My father’s roots are in a little village of rice farmers called Zhaolong Li in an area called Shui Quo in Kaiping, China. Kaiping is located in the Pearl River Delta and is part of the Greater Taishan Region, the ancestral homeland of many Chinese who left the motherland in search of greener pastures in foreign Gold Mountains.  


Back in the day, a fortune teller told my grandparents that demon gods wished harm upon their first-born son. So when my father, the only son in the family, was born, they named him Pak Noi – Hundred Daughters – to fool the demon gods.  
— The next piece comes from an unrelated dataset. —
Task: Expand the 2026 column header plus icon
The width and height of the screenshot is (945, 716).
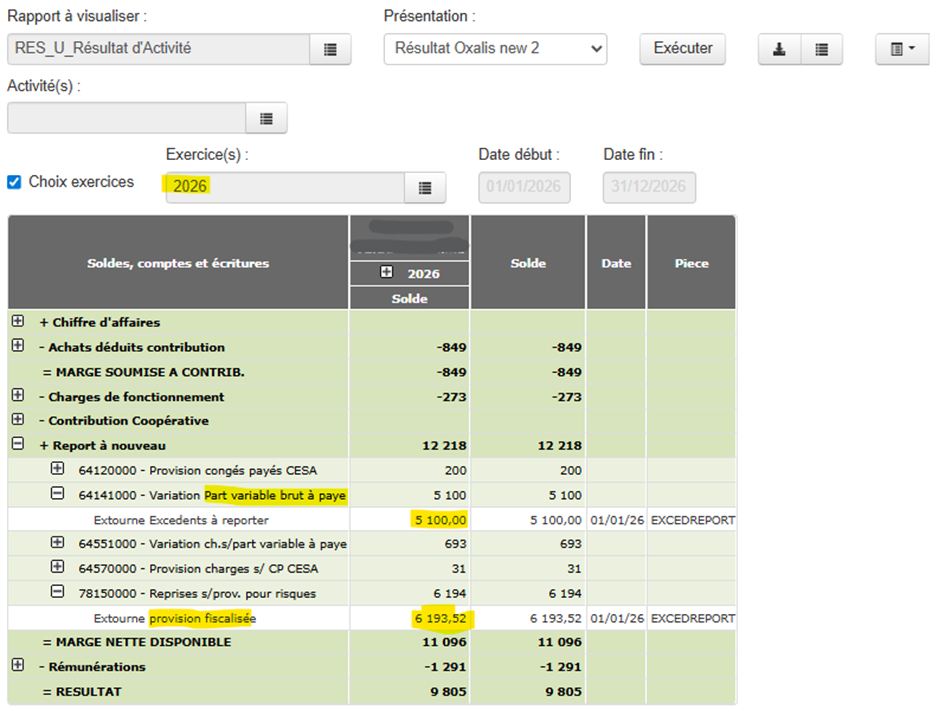Action: (387, 273)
After the war in 1956, my father, 21 year old Pak Noi left Zhaolong Li like every other young men in the village did, in search of greener pastures in the golden mountains of lands afar. He went to Hong Kong and Australia before finally settling in a little Pacific island far, far away called Fiji. Earlier at age 17, Pak Noi married Law Cheun Ho, an orphaned girl from a neighboring village, and she became my mother in 1973 when I was born in Nadi, a small town in Fiji. I have 4 sisters and am the only son, like my father was.  


In July 2012, after almost 56 years, my father finally returned to his ancestral home in Zhaolong Li. My mother, my four sisters with their own families, and I with a camera, joined him in a family road trip of a lifetime – The Return of 100 Daughters.